[[ Raw data, beginning ]]

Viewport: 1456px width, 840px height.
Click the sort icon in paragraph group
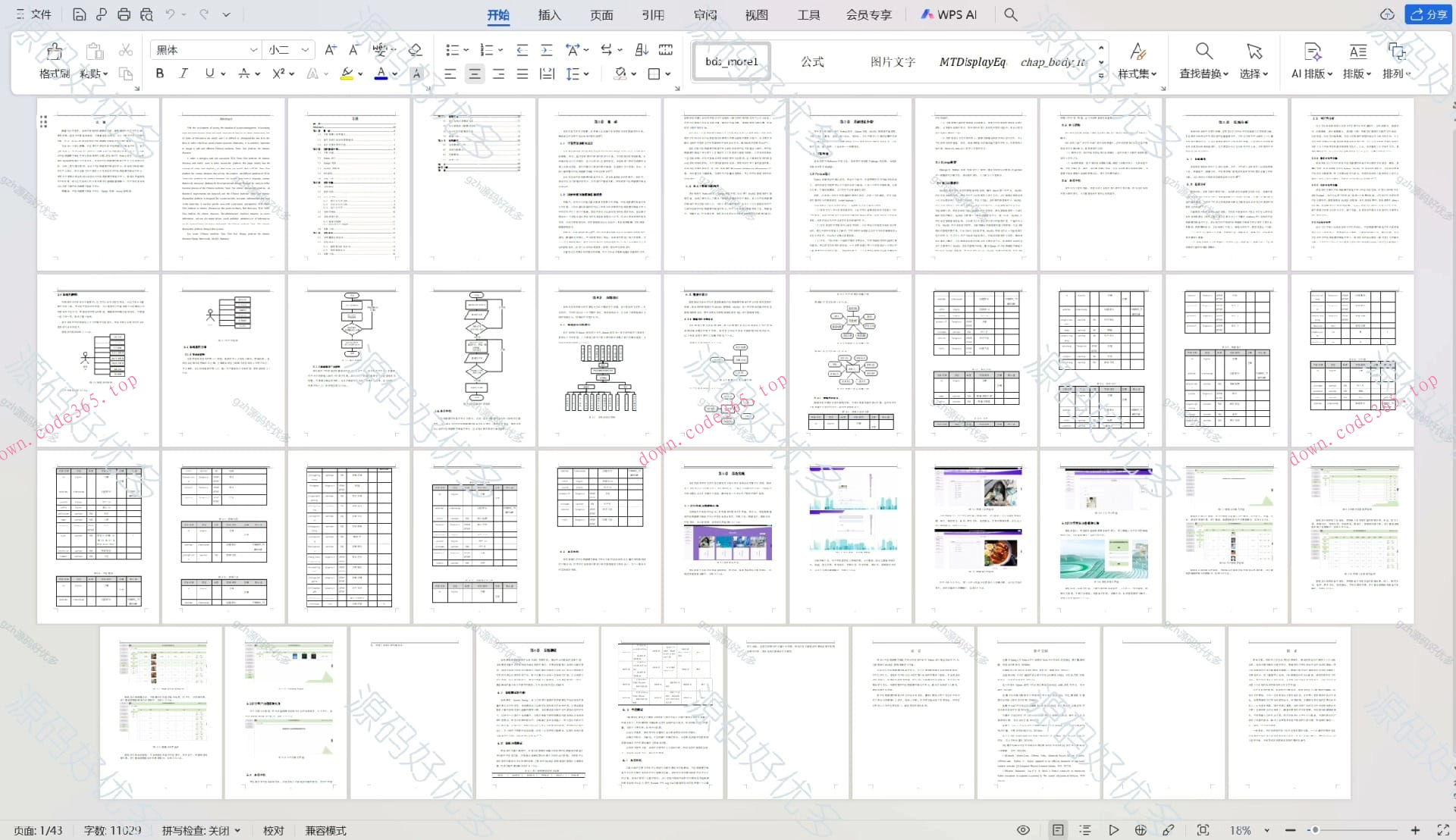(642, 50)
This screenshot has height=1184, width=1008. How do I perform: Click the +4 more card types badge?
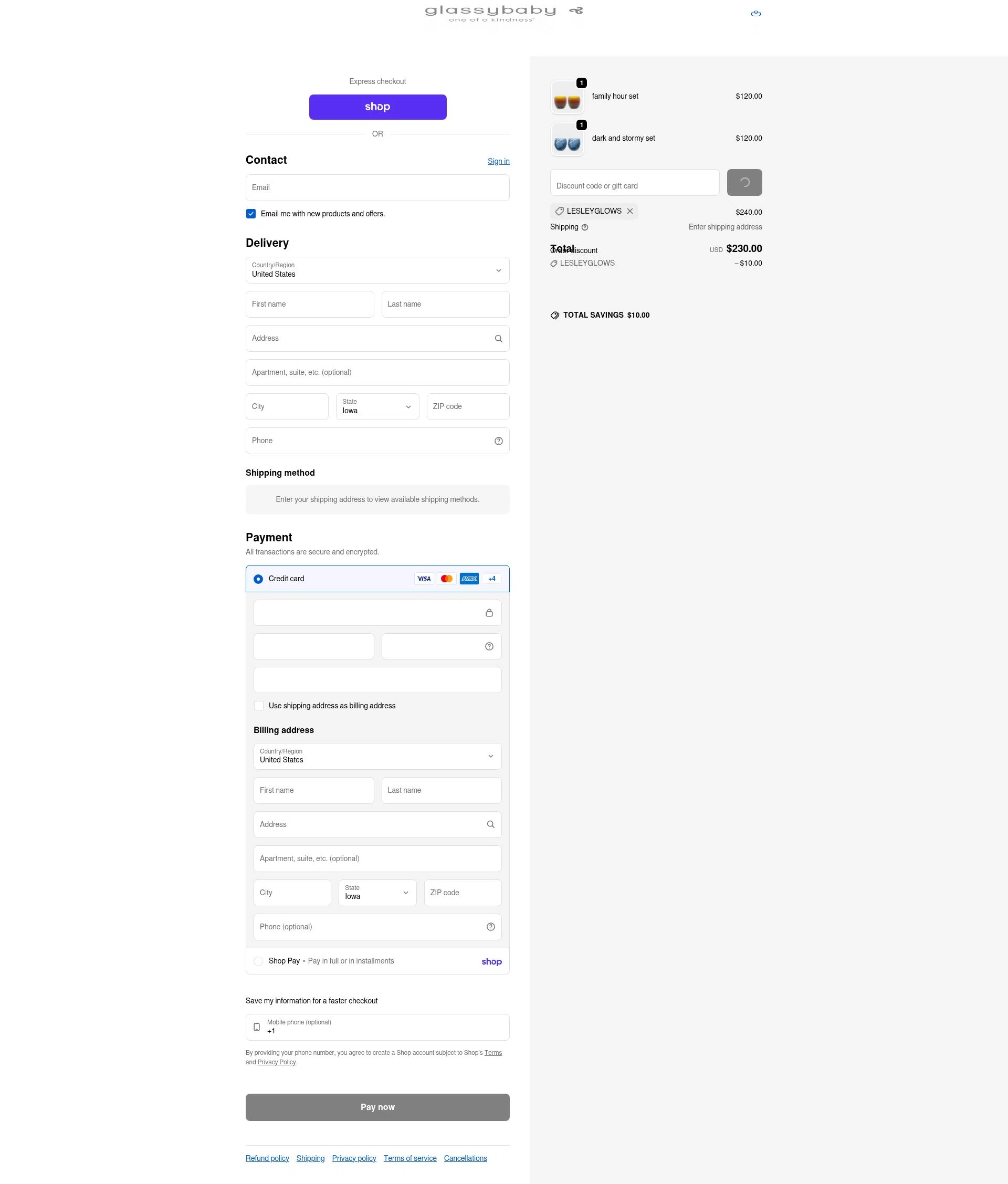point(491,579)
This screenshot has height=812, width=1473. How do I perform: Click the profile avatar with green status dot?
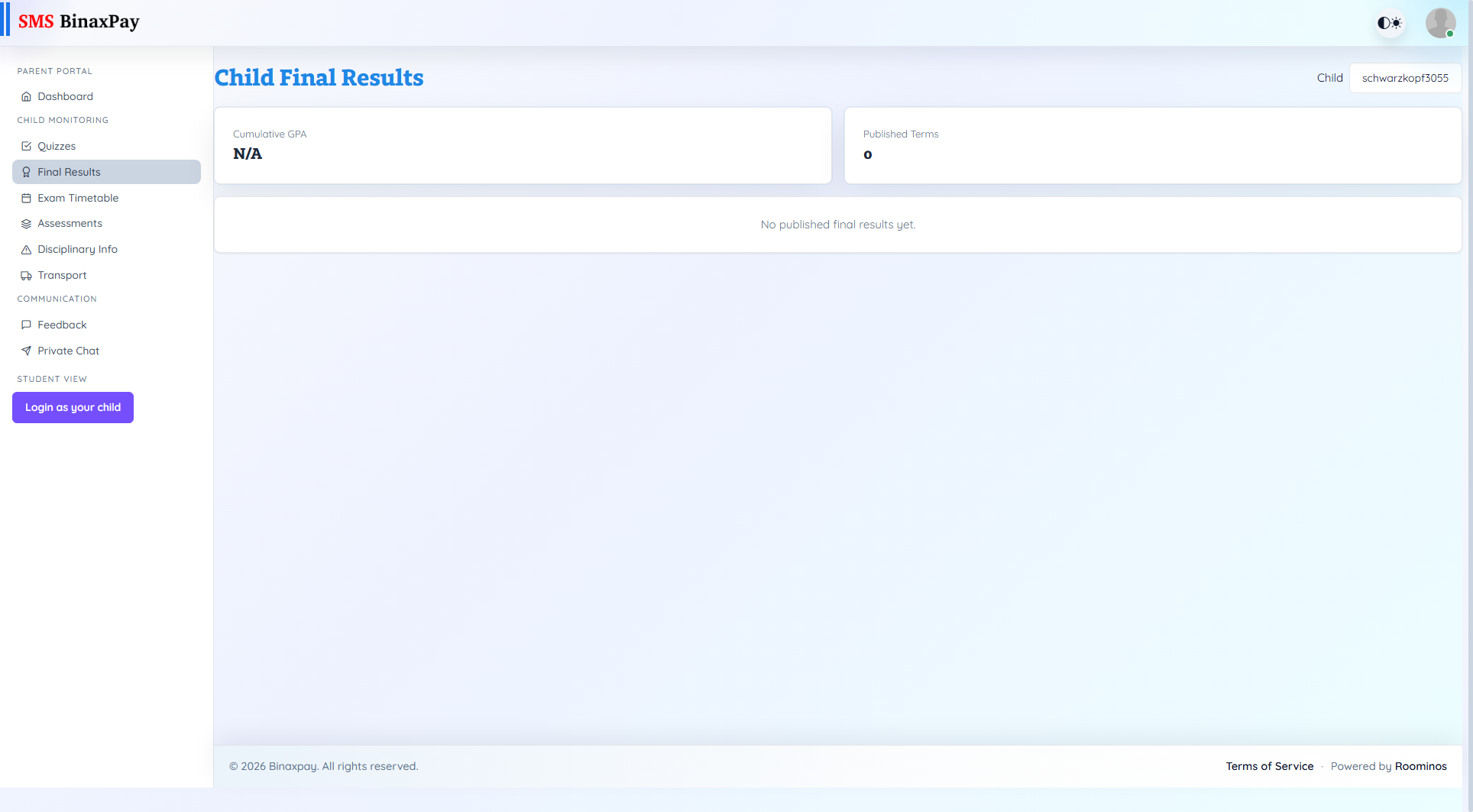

[[ Raw data, end ]]

> Problem requirements
Give back word for word the lines from the one containing "This screenshot has height=1184, width=1008." through the final line of the data above. Pictures are to be left out.

> Written response
This screenshot has height=1184, width=1008. How do I perform: Click the +4 more card types badge?
point(491,579)
This screenshot has height=812, width=1473. How do I perform: Click the profile avatar with green status dot?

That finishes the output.